**Task goal:**
Keyword search on "panel": report each line of the records that contains it.

Pixel coordinate grounding data
Segment Open

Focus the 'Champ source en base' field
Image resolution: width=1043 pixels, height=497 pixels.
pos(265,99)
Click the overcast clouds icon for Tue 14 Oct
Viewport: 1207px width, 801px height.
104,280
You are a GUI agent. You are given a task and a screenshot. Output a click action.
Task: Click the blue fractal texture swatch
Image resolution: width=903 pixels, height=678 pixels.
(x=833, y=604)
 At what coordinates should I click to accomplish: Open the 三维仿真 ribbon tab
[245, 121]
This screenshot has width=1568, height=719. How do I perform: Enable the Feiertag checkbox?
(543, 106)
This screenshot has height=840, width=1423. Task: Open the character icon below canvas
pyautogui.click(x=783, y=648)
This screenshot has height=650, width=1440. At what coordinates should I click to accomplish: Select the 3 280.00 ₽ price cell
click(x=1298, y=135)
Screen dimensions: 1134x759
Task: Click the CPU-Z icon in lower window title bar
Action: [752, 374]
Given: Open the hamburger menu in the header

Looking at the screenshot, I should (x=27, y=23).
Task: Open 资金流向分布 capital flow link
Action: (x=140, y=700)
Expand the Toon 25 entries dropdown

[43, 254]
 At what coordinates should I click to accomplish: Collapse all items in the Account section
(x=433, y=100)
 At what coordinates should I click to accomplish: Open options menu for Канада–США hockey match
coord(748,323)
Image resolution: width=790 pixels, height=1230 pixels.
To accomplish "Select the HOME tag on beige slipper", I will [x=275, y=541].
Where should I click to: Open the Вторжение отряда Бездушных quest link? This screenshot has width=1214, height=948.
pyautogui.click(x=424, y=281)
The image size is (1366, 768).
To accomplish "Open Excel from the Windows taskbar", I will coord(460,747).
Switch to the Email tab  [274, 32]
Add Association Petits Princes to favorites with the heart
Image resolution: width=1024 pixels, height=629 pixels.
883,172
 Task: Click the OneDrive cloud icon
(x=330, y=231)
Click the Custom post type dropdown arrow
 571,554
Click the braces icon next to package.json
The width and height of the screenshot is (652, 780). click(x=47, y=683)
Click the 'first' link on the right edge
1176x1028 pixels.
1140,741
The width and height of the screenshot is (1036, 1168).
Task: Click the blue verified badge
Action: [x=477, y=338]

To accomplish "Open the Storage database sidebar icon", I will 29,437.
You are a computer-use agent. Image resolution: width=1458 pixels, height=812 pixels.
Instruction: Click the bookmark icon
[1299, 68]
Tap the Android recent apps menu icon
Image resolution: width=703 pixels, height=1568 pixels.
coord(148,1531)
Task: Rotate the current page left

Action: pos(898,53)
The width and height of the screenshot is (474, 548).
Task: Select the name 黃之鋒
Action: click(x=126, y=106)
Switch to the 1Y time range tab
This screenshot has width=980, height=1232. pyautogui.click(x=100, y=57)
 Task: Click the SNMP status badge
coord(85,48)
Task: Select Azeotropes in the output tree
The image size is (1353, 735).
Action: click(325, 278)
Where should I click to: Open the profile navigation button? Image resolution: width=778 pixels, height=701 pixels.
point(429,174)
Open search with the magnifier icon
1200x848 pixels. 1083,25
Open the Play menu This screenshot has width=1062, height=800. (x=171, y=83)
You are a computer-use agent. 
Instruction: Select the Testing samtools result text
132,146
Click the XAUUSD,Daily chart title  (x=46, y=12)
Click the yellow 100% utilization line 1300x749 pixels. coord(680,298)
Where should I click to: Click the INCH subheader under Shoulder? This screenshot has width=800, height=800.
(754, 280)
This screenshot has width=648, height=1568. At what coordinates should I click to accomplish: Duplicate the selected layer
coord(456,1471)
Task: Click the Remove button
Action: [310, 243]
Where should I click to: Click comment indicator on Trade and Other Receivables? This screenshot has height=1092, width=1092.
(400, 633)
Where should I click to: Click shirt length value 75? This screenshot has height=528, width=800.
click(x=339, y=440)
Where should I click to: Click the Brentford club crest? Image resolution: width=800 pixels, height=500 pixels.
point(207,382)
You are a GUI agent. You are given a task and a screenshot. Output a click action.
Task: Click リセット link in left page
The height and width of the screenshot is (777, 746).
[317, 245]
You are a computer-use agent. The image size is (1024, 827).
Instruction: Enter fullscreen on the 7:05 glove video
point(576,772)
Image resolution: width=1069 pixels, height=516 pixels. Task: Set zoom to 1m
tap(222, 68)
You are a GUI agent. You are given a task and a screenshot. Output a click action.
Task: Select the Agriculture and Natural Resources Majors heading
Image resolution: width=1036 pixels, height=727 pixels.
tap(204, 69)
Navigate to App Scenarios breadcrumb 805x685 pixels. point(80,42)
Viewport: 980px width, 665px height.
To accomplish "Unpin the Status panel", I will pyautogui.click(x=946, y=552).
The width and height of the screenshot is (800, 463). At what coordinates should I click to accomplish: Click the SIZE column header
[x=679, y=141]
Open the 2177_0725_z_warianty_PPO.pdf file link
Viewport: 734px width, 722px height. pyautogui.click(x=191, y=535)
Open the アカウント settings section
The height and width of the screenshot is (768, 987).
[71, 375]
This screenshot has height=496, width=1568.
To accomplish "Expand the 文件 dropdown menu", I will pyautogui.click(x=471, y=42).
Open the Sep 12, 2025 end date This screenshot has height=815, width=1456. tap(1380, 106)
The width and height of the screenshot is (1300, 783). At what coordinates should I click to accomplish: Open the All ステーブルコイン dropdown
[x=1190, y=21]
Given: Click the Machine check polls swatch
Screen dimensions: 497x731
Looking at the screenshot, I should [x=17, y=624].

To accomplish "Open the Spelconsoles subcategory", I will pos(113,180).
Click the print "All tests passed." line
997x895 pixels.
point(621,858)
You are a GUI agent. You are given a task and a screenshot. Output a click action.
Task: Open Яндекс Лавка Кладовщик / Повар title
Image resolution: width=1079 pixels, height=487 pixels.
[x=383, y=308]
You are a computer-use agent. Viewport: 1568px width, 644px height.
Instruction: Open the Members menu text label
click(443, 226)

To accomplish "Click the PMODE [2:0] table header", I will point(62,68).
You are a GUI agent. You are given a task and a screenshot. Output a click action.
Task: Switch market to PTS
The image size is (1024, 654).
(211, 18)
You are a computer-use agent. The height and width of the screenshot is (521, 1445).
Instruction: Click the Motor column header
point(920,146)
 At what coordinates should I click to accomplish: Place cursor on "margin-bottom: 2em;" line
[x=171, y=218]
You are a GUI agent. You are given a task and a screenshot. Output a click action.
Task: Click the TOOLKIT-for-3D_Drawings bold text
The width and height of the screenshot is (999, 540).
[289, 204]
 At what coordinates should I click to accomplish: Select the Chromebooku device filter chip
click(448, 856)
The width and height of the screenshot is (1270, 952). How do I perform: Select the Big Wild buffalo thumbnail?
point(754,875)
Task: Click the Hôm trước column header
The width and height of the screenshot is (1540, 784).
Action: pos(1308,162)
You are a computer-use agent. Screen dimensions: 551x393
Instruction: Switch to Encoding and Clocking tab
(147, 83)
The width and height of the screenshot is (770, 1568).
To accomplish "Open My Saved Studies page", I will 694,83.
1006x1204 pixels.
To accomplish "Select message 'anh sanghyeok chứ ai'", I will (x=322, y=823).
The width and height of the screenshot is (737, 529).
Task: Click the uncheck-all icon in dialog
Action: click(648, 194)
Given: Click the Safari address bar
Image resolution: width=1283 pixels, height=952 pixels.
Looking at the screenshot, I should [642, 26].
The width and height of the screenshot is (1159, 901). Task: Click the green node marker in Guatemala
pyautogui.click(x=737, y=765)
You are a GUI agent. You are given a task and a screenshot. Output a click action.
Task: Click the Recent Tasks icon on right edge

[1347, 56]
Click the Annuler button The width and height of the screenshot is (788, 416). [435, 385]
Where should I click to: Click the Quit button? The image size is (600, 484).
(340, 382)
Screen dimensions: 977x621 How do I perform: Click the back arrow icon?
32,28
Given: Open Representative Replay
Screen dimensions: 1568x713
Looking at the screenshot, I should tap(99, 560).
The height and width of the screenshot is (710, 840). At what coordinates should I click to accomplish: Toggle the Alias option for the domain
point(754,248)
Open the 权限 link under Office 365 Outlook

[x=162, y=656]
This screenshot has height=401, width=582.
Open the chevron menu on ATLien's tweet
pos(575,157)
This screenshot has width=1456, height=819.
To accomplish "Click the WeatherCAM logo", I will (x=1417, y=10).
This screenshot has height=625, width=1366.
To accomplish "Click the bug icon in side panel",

Segment Closed

**Written solution:**
To accomplish "Unpin the Status panel", I will pyautogui.click(x=946, y=552).
To accomplish "Click the bug icon in side panel",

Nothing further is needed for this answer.